La metamorfosis desde ser funcional al poder,
a una posición combativa, firme y contestataria.


El poder y su elenco estable de aplaudidores se han lanzado a descalificar y minimizar el análisis del paro que este último jueves mostrara elevada adhesión, aunque eso se atribuya a la falta generalizada de transporte, lo que en cierta medida es verdad.
Lo que es una incoherencia, que ese mismo poder ahora con la sartén por el mango, cuestione una modalidad que la columna vertebral del justicialismo, que es el movimiento obrero, utilizara en muchos casos con salvajismo en tiempos de ser oposición.
También el mismo poder, atacado de selectiva amnesia, olvida que los mismos personajes que lo enfrentaron con esta medida de fuerza, eran los que al ser solapada parte del gobierno, bloqueaban puertas de fábricas, impedían la salida de diarios y caotizaban el derecho constitucional de la libre circulación tanto de vehículos como de ciudadanos a lo largo y a lo ancho de la geografía nacional.
Eran aquellos tiempos en que apareciera el milagro de ver al camionero como rubio de ojos claros, baluarte de la oposición a las “corpo”, la Sociedad Rural, el campo, los caceroleros, la concentración mediática y toda aquella manifestación que no comulgara con los postulados del modelo nacional y popular.
Moyano se arriesgó a programar la paralización en un día jueves, porque hacerlo el viernes lo transformaría en “paro matero” y comienzo de un largo, atractivo y tentador fin de semana.
El bueno de Capitanich, que pese a su autobombo de sostener que gobernó su provincia con más del 60 por ciento de adhesión popular, no pudo o no supo superar las condiciones infrazoológicas de los famélicos del Chaco.
Fue ese ministro fanático de la muletilla “en ese contexto” quien descargó en la debilidad y el ganado desprestigio de Barrionuevo, el peso mayor de la convocatoria a dejar de trabajar por un día.
Fue también este superministro quien lanzó la imaginativa calificación que el paro general fue solo un gran piquete, desoyendo la señal color anaranjado de alarma, pacífico grito de la sociedad que está harta de inflación, despojo a los trabajadores con el impuesto a las ganancias, inseguridad, corrupción, inacción, justicia caprichosa, aumento de la desocupación, devaluación del haber jubilatorio, ajustes por doquier y crecimiento de la desocupación, entre todos los tantos males que afligen al país y a su gente.
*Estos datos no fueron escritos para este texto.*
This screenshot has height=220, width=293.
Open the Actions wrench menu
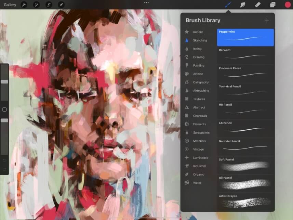tap(24, 5)
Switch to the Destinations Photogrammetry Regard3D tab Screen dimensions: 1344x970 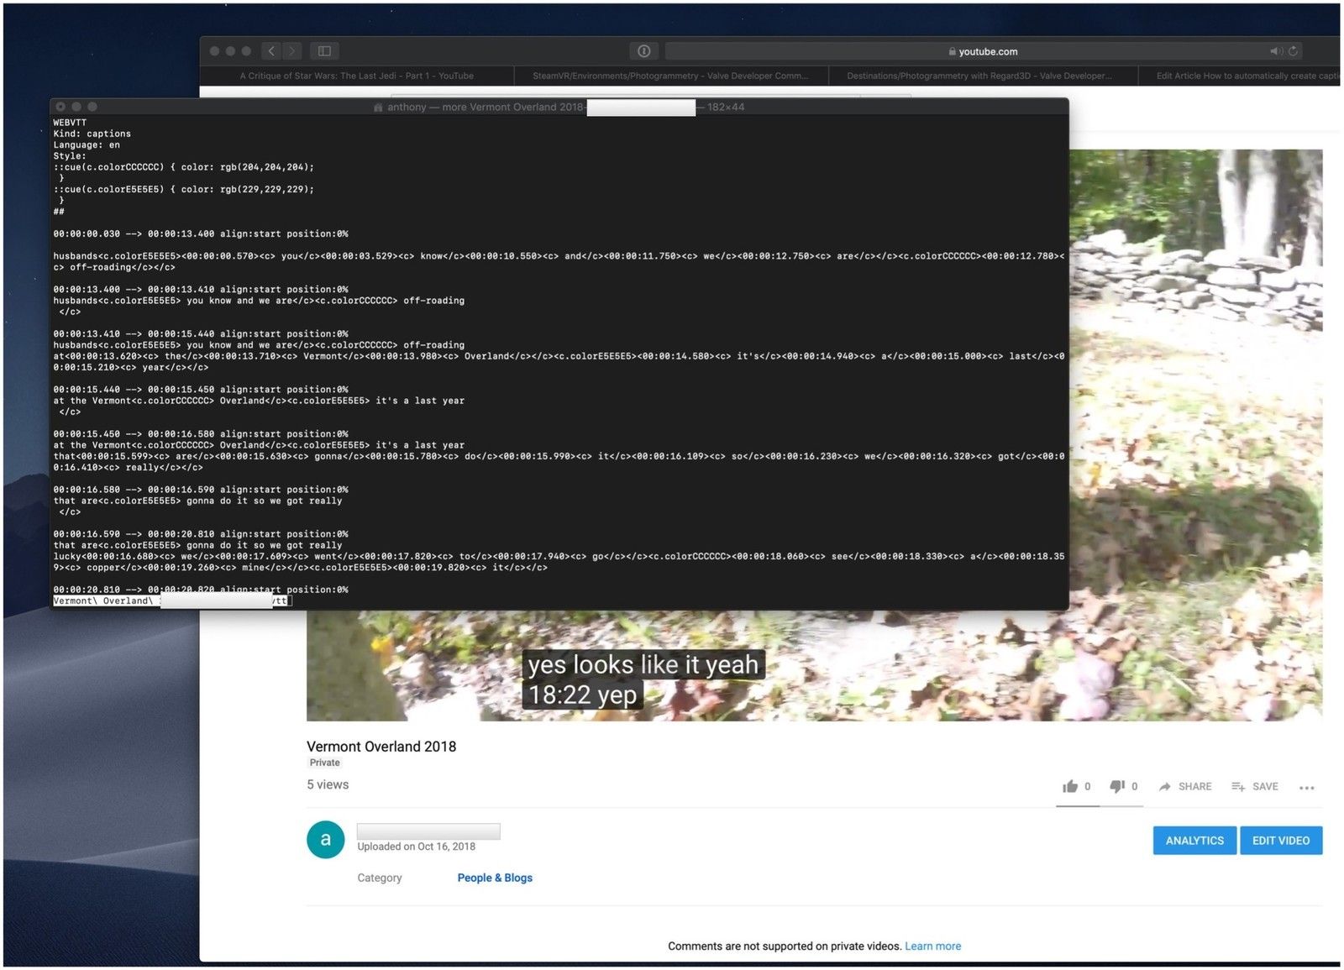[979, 76]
Pocos son los que salen a la calle para agradecer, reconocer y valorar los aciertos cuando los hay.
Y cuando Moyano pasó a ser oposición, se transformó de buenas a primeras -dejando de lado esa maravilla de la “inclusión”- en un peyorativo y discriminatorio “negro protestón” que solo persigue fines políticos, como si la conducción sindical argentina en los últimos tiempos no utilizara la defensa de los derechos laborales como plataforma para sus apetencias personales.
Es probable, si evaluamos la situación con sinceridad y sin falsas pasiones, que la incidencia de la falta de transporte haya sido determinante en el ausentismo.
Si no pasamos por alto que los piquetes que actuaron lo hicieron en nombre y bajo las banderas de una izquierda que no sintoniza la frecuencia ideológica del gobierno, caemos en cuenta que además, no hubo convocatoria a concentraciones masivas que terminan, siempre, siempre, con un gastado discurso de barricada que los dirigentes tienen incorporado en el alma con el papel corbónico de su reiteración.
Si se me permite apelar a la súper síntesis, este paro general fue algo así como un silencioso cacerolazo sin ollas.